Here, we explored the impacts of habitats with dietary and environmental change on the diversity and composition of gut microbiota and the immune genes expression in wild and captive FAWs. The captive strains were fed on wheat or corn that are mainly crops in the route of south migration of S. frugiperda in the autumn and winter in Jianghuai region, China.
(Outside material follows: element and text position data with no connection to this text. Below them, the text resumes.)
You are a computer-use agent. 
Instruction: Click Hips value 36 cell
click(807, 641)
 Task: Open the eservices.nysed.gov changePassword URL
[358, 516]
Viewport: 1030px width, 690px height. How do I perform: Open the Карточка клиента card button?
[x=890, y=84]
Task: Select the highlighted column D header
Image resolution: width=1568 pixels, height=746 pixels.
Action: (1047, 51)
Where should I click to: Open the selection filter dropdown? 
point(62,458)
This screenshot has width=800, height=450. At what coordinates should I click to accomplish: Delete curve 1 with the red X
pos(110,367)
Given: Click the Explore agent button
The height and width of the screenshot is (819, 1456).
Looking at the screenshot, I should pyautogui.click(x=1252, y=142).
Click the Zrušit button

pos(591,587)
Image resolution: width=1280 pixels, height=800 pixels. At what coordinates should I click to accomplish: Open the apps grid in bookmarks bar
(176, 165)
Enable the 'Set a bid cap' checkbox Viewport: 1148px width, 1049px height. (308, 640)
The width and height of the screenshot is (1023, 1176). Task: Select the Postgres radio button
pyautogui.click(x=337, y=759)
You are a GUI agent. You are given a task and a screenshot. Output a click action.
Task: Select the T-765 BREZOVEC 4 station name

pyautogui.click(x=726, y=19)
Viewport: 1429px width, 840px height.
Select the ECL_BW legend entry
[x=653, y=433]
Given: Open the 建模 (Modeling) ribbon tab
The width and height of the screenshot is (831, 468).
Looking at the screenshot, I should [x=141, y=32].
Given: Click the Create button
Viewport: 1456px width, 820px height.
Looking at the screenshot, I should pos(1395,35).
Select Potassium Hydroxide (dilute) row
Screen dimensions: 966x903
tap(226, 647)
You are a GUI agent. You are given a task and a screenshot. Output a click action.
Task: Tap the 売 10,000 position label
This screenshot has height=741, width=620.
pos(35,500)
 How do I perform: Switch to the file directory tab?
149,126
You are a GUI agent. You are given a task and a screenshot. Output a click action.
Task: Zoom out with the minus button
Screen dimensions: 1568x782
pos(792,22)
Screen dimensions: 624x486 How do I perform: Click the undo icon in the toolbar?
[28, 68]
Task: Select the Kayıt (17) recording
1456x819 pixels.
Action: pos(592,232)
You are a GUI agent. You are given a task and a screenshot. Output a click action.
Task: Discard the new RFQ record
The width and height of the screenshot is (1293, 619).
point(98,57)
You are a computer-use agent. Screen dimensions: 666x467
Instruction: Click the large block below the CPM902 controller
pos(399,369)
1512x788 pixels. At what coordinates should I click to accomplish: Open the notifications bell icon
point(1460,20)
We selected the wild strains along the Huaihe River and Yangtze River in the JiangHuai region, China. We studied the gut microbiota diversity and function and immune genes expression in both wild and captive S. frugiperda populations to learn more about: (1) the diversity and composition of gut microbiota among different strains; (2) the functional differences in the gut microbiota between captive and wild FAWs; and (3) the immune genes response to the FAWs' natural habitats. The main hypothesis of our study was that the field environments had a significant impact on shaping the bacterial community and immune genes of the circulating S. frugiperda in the autumn and winter migration routes in China. This study will provide better understanding of the microbial ecology and the innate immunity of S. frugiperda and the role of environments in mediating gut microbe interactions and immune responses, and is a useful foundation for exploring pest-filed interactions that could be exploited to improve the efficient control measures.